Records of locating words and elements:
↓↓↓
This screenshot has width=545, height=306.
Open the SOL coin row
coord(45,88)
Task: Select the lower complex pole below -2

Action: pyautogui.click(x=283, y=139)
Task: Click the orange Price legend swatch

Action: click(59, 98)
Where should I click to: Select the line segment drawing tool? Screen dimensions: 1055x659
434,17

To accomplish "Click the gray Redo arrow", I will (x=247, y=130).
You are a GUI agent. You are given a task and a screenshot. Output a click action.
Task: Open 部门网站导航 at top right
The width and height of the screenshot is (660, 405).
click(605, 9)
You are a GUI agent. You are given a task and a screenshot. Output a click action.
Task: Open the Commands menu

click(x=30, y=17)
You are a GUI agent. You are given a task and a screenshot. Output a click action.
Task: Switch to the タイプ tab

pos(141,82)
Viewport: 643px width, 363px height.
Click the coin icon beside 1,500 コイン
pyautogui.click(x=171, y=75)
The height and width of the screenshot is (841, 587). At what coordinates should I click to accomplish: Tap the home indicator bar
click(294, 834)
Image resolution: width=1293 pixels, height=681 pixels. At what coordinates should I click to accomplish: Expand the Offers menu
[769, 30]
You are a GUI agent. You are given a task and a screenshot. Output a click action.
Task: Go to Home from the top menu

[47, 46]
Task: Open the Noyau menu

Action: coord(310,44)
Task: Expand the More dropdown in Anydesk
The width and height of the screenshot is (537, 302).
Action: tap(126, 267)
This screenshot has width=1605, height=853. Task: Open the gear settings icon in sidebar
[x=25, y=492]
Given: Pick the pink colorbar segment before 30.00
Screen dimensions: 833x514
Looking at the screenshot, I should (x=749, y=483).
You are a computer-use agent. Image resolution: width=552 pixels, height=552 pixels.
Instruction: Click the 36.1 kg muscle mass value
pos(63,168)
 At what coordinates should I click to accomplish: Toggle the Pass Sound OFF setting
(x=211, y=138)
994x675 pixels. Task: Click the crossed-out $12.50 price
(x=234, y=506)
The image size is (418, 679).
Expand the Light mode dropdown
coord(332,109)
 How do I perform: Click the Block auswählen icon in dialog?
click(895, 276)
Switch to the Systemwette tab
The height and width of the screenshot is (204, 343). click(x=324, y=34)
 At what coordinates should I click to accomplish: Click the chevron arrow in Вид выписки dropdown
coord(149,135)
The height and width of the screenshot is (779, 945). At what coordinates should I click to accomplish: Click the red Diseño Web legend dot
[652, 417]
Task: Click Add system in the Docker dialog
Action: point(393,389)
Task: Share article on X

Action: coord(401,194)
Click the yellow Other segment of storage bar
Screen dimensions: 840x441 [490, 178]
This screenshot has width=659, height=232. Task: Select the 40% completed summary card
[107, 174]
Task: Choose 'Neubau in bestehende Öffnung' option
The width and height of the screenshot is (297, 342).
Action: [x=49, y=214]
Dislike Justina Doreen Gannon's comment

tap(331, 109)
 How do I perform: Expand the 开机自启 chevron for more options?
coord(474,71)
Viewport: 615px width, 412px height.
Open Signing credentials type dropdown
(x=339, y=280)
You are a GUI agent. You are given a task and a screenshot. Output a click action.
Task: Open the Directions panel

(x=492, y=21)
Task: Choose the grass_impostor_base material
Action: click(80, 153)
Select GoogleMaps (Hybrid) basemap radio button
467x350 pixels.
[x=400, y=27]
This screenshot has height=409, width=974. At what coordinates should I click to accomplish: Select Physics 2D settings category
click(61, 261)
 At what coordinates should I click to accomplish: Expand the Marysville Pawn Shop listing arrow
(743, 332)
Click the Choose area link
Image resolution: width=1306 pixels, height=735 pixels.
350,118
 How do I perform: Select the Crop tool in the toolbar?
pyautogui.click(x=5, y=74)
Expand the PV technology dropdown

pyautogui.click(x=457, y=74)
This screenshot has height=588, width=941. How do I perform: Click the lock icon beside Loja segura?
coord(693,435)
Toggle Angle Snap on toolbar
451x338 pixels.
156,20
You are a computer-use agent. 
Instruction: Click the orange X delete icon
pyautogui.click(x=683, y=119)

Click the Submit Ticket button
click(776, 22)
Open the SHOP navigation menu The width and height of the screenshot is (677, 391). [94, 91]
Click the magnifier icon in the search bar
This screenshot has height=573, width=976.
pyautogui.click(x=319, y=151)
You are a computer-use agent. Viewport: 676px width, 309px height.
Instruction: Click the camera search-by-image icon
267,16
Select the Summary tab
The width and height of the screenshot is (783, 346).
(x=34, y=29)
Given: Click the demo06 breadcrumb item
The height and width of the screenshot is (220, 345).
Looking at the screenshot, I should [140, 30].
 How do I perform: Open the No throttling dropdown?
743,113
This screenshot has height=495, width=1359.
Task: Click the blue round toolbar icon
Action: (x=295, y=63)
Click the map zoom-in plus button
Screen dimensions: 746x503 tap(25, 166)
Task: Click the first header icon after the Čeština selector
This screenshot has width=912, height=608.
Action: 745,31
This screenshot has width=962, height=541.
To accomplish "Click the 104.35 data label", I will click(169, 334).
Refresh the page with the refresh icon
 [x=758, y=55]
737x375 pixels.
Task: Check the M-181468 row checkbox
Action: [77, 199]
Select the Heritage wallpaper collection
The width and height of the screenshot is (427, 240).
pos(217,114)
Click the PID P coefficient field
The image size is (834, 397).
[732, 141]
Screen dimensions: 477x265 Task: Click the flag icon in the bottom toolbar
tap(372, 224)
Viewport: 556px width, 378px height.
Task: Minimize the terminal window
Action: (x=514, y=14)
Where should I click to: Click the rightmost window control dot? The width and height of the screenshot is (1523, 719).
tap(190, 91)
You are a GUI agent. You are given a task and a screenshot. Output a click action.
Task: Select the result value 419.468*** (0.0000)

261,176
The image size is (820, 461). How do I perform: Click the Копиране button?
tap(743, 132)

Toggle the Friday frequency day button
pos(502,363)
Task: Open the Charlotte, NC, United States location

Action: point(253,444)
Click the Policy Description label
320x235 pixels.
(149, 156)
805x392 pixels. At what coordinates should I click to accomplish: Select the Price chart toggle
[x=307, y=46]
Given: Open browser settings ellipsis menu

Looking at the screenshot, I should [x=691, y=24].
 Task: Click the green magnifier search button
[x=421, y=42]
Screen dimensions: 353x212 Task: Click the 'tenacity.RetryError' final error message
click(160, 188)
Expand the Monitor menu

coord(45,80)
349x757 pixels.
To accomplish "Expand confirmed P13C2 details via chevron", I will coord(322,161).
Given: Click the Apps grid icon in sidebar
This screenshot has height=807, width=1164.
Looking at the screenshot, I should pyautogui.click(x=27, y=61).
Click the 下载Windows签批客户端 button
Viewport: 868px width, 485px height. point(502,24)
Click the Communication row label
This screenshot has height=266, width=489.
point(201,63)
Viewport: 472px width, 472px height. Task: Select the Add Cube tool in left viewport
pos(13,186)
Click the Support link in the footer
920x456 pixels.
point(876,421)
↑↑↑
TASK: Rewrite all of the records above, changing every "GUI agent" to "screen agent" and leaving everything else the same.

WRITTEN ANSWER:
This screenshot has width=545, height=306.
Open the SOL coin row
coord(45,88)
Task: Select the lower complex pole below -2

Action: pyautogui.click(x=283, y=139)
Task: Click the orange Price legend swatch

Action: click(59, 98)
Where should I click to: Select the line segment drawing tool? Screen dimensions: 1055x659
434,17

To accomplish "Click the gray Redo arrow", I will (x=247, y=130).
You are a screen agent. You are given a task and a screenshot. Output a click action.
Task: Open 部门网站导航 at top right
The width and height of the screenshot is (660, 405).
click(605, 9)
You are a screen agent. You are given a task and a screenshot. Output a click action.
Task: Open the Commands menu

click(x=30, y=17)
You are a screen agent. You are given a task and a screenshot. Output a click action.
Task: Switch to the タイプ tab

pos(141,82)
Viewport: 643px width, 363px height.
Click the coin icon beside 1,500 コイン
pyautogui.click(x=171, y=75)
The height and width of the screenshot is (841, 587). At what coordinates should I click to accomplish: Tap the home indicator bar
click(294, 834)
Image resolution: width=1293 pixels, height=681 pixels. At what coordinates should I click to accomplish: Expand the Offers menu
[769, 30]
You are a screen agent. You are given a task and a screenshot. Output a click action.
Task: Go to Home from the top menu

[47, 46]
Task: Open the Noyau menu

Action: coord(310,44)
Task: Expand the More dropdown in Anydesk
The width and height of the screenshot is (537, 302).
Action: tap(126, 267)
This screenshot has width=1605, height=853. Task: Open the gear settings icon in sidebar
[x=25, y=492]
Given: Pick the pink colorbar segment before 30.00
Screen dimensions: 833x514
Looking at the screenshot, I should (x=749, y=483).
You are a computer-use agent. Image resolution: width=552 pixels, height=552 pixels.
Instruction: Click the 36.1 kg muscle mass value
pos(63,168)
 At what coordinates should I click to accomplish: Toggle the Pass Sound OFF setting
(x=211, y=138)
994x675 pixels. Task: Click the crossed-out $12.50 price
(x=234, y=506)
The image size is (418, 679).
Expand the Light mode dropdown
coord(332,109)
 How do I perform: Click the Block auswählen icon in dialog?
click(895, 276)
Switch to the Systemwette tab
The height and width of the screenshot is (204, 343). click(x=324, y=34)
 At what coordinates should I click to accomplish: Click the chevron arrow in Вид выписки dropdown
coord(149,135)
The height and width of the screenshot is (779, 945). At what coordinates should I click to accomplish: Click the red Diseño Web legend dot
[652, 417]
Task: Click Add system in the Docker dialog
Action: point(393,389)
Task: Share article on X

Action: coord(401,194)
Click the yellow Other segment of storage bar
Screen dimensions: 840x441 [490, 178]
This screenshot has width=659, height=232. Task: Select the 40% completed summary card
[107, 174]
Task: Choose 'Neubau in bestehende Öffnung' option
The width and height of the screenshot is (297, 342).
Action: [x=49, y=214]
Dislike Justina Doreen Gannon's comment

tap(331, 109)
 How do I perform: Expand the 开机自启 chevron for more options?
coord(474,71)
Viewport: 615px width, 412px height.
Open Signing credentials type dropdown
(x=339, y=280)
You are a screen agent. You are given a task and a screenshot. Output a click action.
Task: Open the Directions panel

(x=492, y=21)
Task: Choose the grass_impostor_base material
Action: click(80, 153)
Select GoogleMaps (Hybrid) basemap radio button
467x350 pixels.
[x=400, y=27]
This screenshot has height=409, width=974. At what coordinates should I click to accomplish: Select Physics 2D settings category
click(61, 261)
 At what coordinates should I click to accomplish: Expand the Marysville Pawn Shop listing arrow
(743, 332)
Click the Choose area link
Image resolution: width=1306 pixels, height=735 pixels.
350,118
 How do I perform: Select the Crop tool in the toolbar?
pyautogui.click(x=5, y=74)
Expand the PV technology dropdown

pyautogui.click(x=457, y=74)
This screenshot has height=588, width=941. How do I perform: Click the lock icon beside Loja segura?
coord(693,435)
Toggle Angle Snap on toolbar
451x338 pixels.
156,20
You are a computer-use agent. 
Instruction: Click the orange X delete icon
pyautogui.click(x=683, y=119)

Click the Submit Ticket button
click(776, 22)
Open the SHOP navigation menu The width and height of the screenshot is (677, 391). [94, 91]
Click the magnifier icon in the search bar
This screenshot has height=573, width=976.
pyautogui.click(x=319, y=151)
You are a computer-use agent. Viewport: 676px width, 309px height.
Instruction: Click the camera search-by-image icon
267,16
Select the Summary tab
The width and height of the screenshot is (783, 346).
(x=34, y=29)
Given: Click the demo06 breadcrumb item
The height and width of the screenshot is (220, 345).
Looking at the screenshot, I should [140, 30].
 How do I perform: Open the No throttling dropdown?
743,113
This screenshot has height=495, width=1359.
Task: Click the blue round toolbar icon
Action: (x=295, y=63)
Click the map zoom-in plus button
Screen dimensions: 746x503 tap(25, 166)
Task: Click the first header icon after the Čeština selector
This screenshot has width=912, height=608.
Action: 745,31
This screenshot has width=962, height=541.
To accomplish "Click the 104.35 data label", I will click(169, 334).
Refresh the page with the refresh icon
 [x=758, y=55]
737x375 pixels.
Task: Check the M-181468 row checkbox
Action: [77, 199]
Select the Heritage wallpaper collection
The width and height of the screenshot is (427, 240).
pos(217,114)
Click the PID P coefficient field
The image size is (834, 397).
[732, 141]
Screen dimensions: 477x265 Task: Click the flag icon in the bottom toolbar
tap(372, 224)
Viewport: 556px width, 378px height.
Task: Minimize the terminal window
Action: (x=514, y=14)
Where should I click to: Click the rightmost window control dot? The width and height of the screenshot is (1523, 719).
tap(190, 91)
You are a screen agent. You are given a task and a screenshot. Output a click action.
Task: Select the result value 419.468*** (0.0000)

261,176
The image size is (820, 461). How do I perform: Click the Копиране button?
tap(743, 132)

Toggle the Friday frequency day button
pos(502,363)
Task: Open the Charlotte, NC, United States location

Action: point(253,444)
Click the Policy Description label
320x235 pixels.
(149, 156)
805x392 pixels. At what coordinates should I click to accomplish: Select the Price chart toggle
[x=307, y=46]
Given: Open browser settings ellipsis menu

Looking at the screenshot, I should [x=691, y=24].
 Task: Click the green magnifier search button
[x=421, y=42]
Screen dimensions: 353x212 Task: Click the 'tenacity.RetryError' final error message
click(160, 188)
Expand the Monitor menu

coord(45,80)
349x757 pixels.
To accomplish "Expand confirmed P13C2 details via chevron", I will coord(322,161).
Given: Click the Apps grid icon in sidebar
This screenshot has height=807, width=1164.
Looking at the screenshot, I should pyautogui.click(x=27, y=61).
Click the 下载Windows签批客户端 button
Viewport: 868px width, 485px height. point(502,24)
Click the Communication row label
This screenshot has height=266, width=489.
point(201,63)
Viewport: 472px width, 472px height. Task: Select the Add Cube tool in left viewport
pos(13,186)
Click the Support link in the footer
920x456 pixels.
point(876,421)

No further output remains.